> _Tarefa proposta 1_
Na seleção sobre o rei Parikshit, em que lugar Parikshit permite que Cáli Iuga se abrigue?

> _Seleção_
§ §

Algum tempo depois da guerra, um nobre chamado Parikshit

se torna rei. Ele é considerado um ótimo governante, e o povo

é abençoado com paz e prosperidade. Um dia, ele sai em seu

cavalo e encontra Cáli Iuga, que assumiu a forma de uma

pessoa (isso é normal no Mahabharata, que é cheio de

personificações e metáforas).
Cáli Iuga para na frente de Parikshit e diz: “Sou Cáli Iuga e

quero me espalhar pelo seu reino — meu tempo chegou”.

Parikshit retruca: “Não vou permitir que faça isso porque sei

quem e o que você é. Você é o que deixará as pessoas confusas,

que as fará lutar entre si, e elas vão se esquecer de suas

responsabilidades”.

Cáli Iuga percebe que tem um grande desafio. “Como é

possível que eu esteja em todos os lugares menos no reino

dele?”, pensa, mas também sabe que Parikshit é um governante

poderoso e não se atreve a desafiá-lo diretamente. Ele

considera a situação por um momento, então diz: “Escute,

estou lhe pedindo abrigo”.

Bom, sempre é dever do rei oferecer abrigo quando lhe

pedem, portanto agora é a vez de Parikshit pensar rápido. “Há

algum lugar em que eu possa acomodá-lo onde ele não

prejudique meu reino?”, ele se pergunta. “Como posso mantê-

lo por perto de modo que eu sempre fique de olho nele?”

Então Parikshit diz as palavras fatídicas: “Tudo bem, pode se

abrigar na minha mente”.

Cáli Iuga fica radiante porque sabe que, de lá, pode ocupar

todo o reino.

Alguns dias se passam e Parikshit decide partir em uma

caçada. Em certo momento, sente sede; vê um ashram e entra

em busca de água. Lá encontra um rishi (um homem sábio)

chamado Shamika, que está em meditação profunda. Parikshit

diz a ele: “Dê-me um pouco d’água, rishi”. Mas Shamika não o

escuta. Então o rei diz: “Por favor, rishi, peço-lhe humildemente

um pouco d’água”. E Shamika ainda assim não responde.

Nesse momento, Parikshit fica furioso, o que é algo muito

raro. Na verdade, ele fica mais do que apenas furioso: sente-se

menosprezado. Ele vê uma cobra morta ali perto e coloca o


animal impuro em volta do pescoço do rishi — um insulto

terrível.

Um dos discípulos do rishi vê tudo isso acontecer e

amaldiçoa o rei, dizendo que ele encontrará a morte pela cobra

Takshak em sete dias. Parikshit percebe seu erro e pede

desculpas a Shamika, mas não há nada que ele possa fazer para

reverter a maldição.

Uma torre é construída rapidamente para proteger o rei, e

ele prepara seus soldados para matar qualquer cobra que se

aproxime. No sétimo dia, Parikshit pensa que talvez a maldição

não se realize. Pouco depois do crepúsculo, sente fome e pega

uma fruta. Ao fazer isso, um verme aparece. Ele brinca dizendo

que, se fosse uma cobra, deixaria que ela o mordesse. Então

Takshak deixa de ser um verme e assume seu corpo de cobra, e

cumpre a maldição.

§ §

> _Tarefa proposta 2_
Repita sem nenhuma alteração as linhas abaixo, desde a linha que contém "Click the green button at top right" até a última delas, com as duas incluídas, e deixe as imagens de fora da resposta.

§ §

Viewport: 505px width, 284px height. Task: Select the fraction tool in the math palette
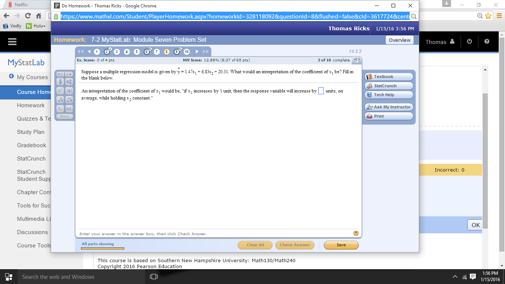coord(60,82)
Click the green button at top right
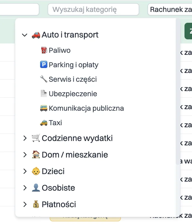192x224 pixels. [x=188, y=30]
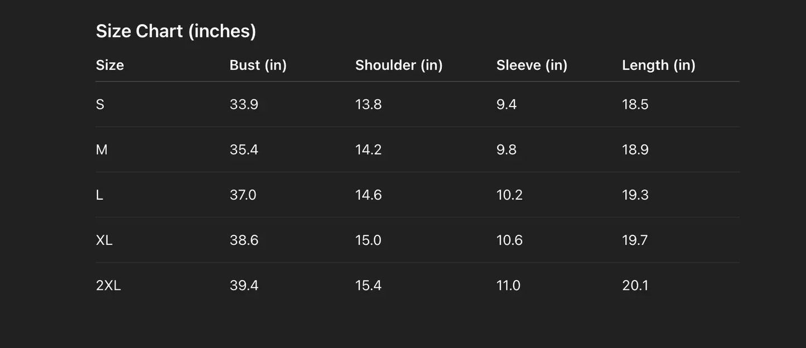Image resolution: width=806 pixels, height=348 pixels.
Task: Click the 33.9 bust value
Action: point(244,104)
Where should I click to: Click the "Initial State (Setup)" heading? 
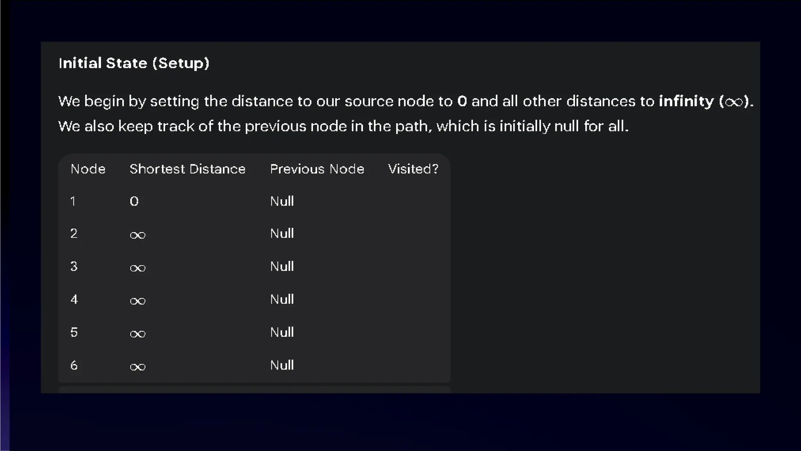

§ §

> _Resposta completa 1_
Na mente de Parikshit.

> _Resposta completa 2_
Click the green button at top right
192x224 pixels. [x=188, y=30]
Image resolution: width=806 pixels, height=348 pixels.
Task: Click the 33.9 bust value
Action: point(244,104)
Where should I click to: Click the "Initial State (Setup)" heading? 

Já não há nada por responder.